Tips for newbies
The importance of color palettes
Centralizing color
UI design in games often involves using the same or similar designs in multiple places, just with different colors.
This is a development practice that stems from several reasons.
Saves resources: The same resources can be recycled. This has a positive impact on development costs, game performance, and more.
Easier to add variety: You can create UIs with different looks and feel with relatively little effort.
Organize your design
UI/UX artists should always design with a set of key colors and apply them to shared resources as a base.
Please keep your color palette organized and in line with your plans.
Make sure that image resources, etc. are white/gray so that we can colorize them and use them in Unity (they should never be colored by themselves).
If you don't have a structured color palette system or internal tooling in place, try UPalette, an open-source UI color palette system.
Resource management and performance
In UI-centric apps, performance is the responsibility of the designer.
In a UI-centric app, it's safe to say that the UI/UX artist is responsible for over 90% of the app's performance.
Due to the nature of game engines, most of the performance load comes from resources.
Poor resource management (duplicate resources/too large resources/incorrect sprite atlas management) is a huge performance drain.
Recycle resources as much as possible
Don't create too many different resources.
Try combining/rearranging/coloring a few basic elements to add variety.
Think 9-Slice
9-Slice is a very common way of using image resources in game engines.
It uses an image by slicing it into nine pieces and stretching them.

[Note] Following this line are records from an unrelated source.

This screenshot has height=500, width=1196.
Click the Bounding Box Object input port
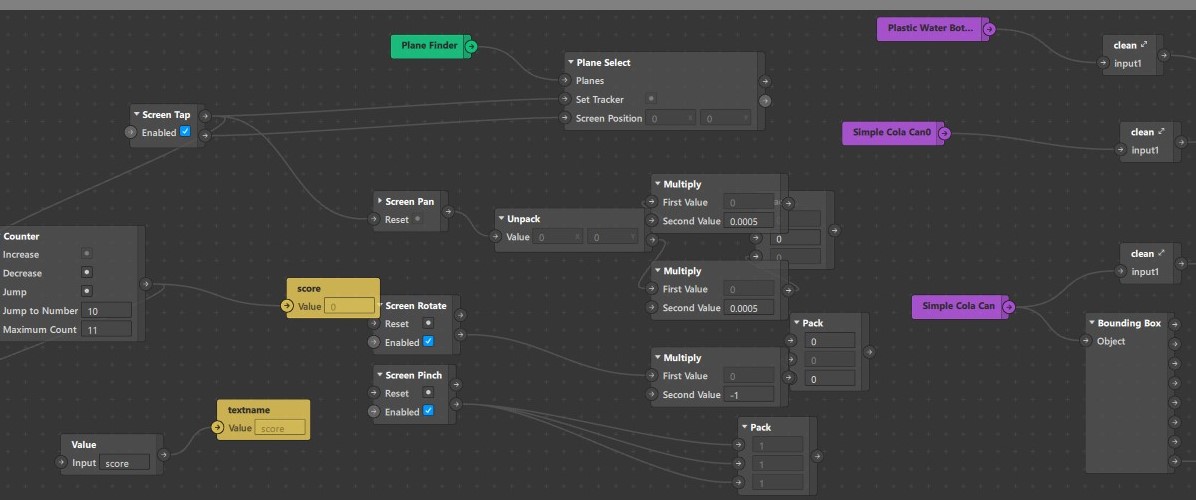tap(1087, 341)
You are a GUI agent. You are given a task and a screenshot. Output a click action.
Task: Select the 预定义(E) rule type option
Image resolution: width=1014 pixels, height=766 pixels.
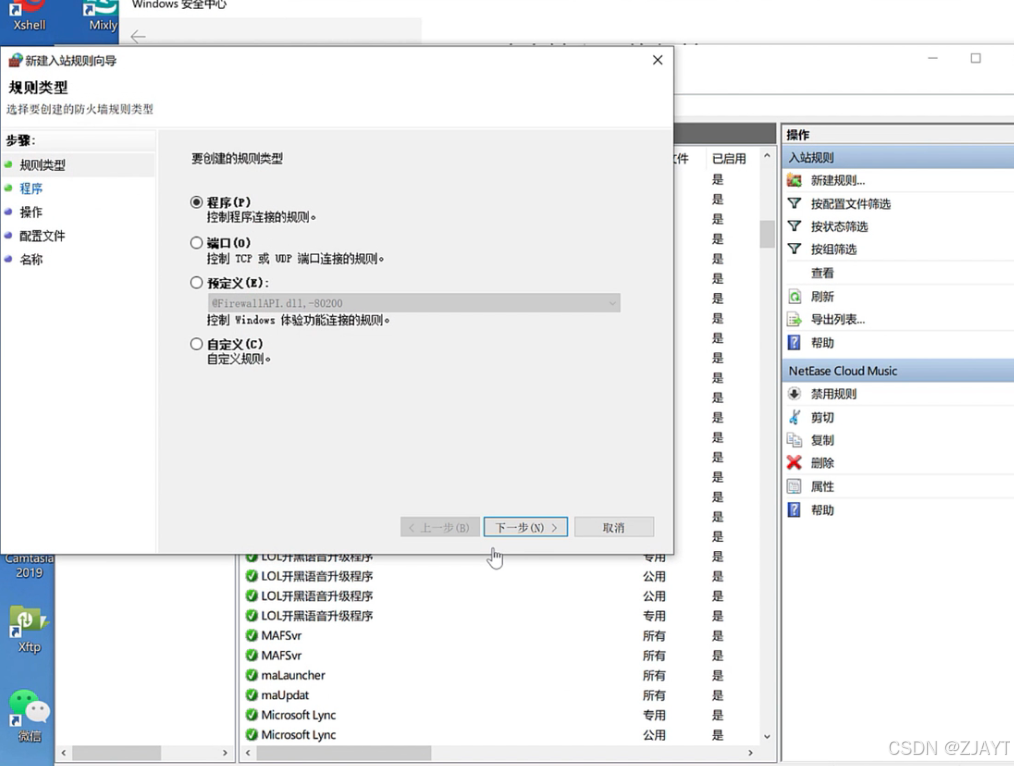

Think of it as a way of recycling resources - creating a minimum-sized resource and stretching it to use in a variety of sizes.
Please create/manage resources in a form that can be used as 9-Slice in the game engine.
The naming should be consistent with
prefix and postfix
prefix: What comes before.
postfix: trailing.
Establish proper prefix and postfix naming conventions when naming your resources, then start your project.
Projects with inconsistent naming conventions become incredibly unmanageable as they grow in size and as the project progresses.
Let's split folders
Divide your folders appropriately based on where your resources will be used and your different design intentions.
Organize them so they're easy for others to find.
This is also very much related to the Sprite Atlas (performance optimization) below.
Sprite Atlas
Depending on your usage, bundling and managing your Sprite Atlas appropriately can yield significant performance gains.
Other Notes
Notch (safe area)
Most modern smartphones have an area that covers the screen, such as a notch or punch hole.
Artists must take this into account when designing the screen composition.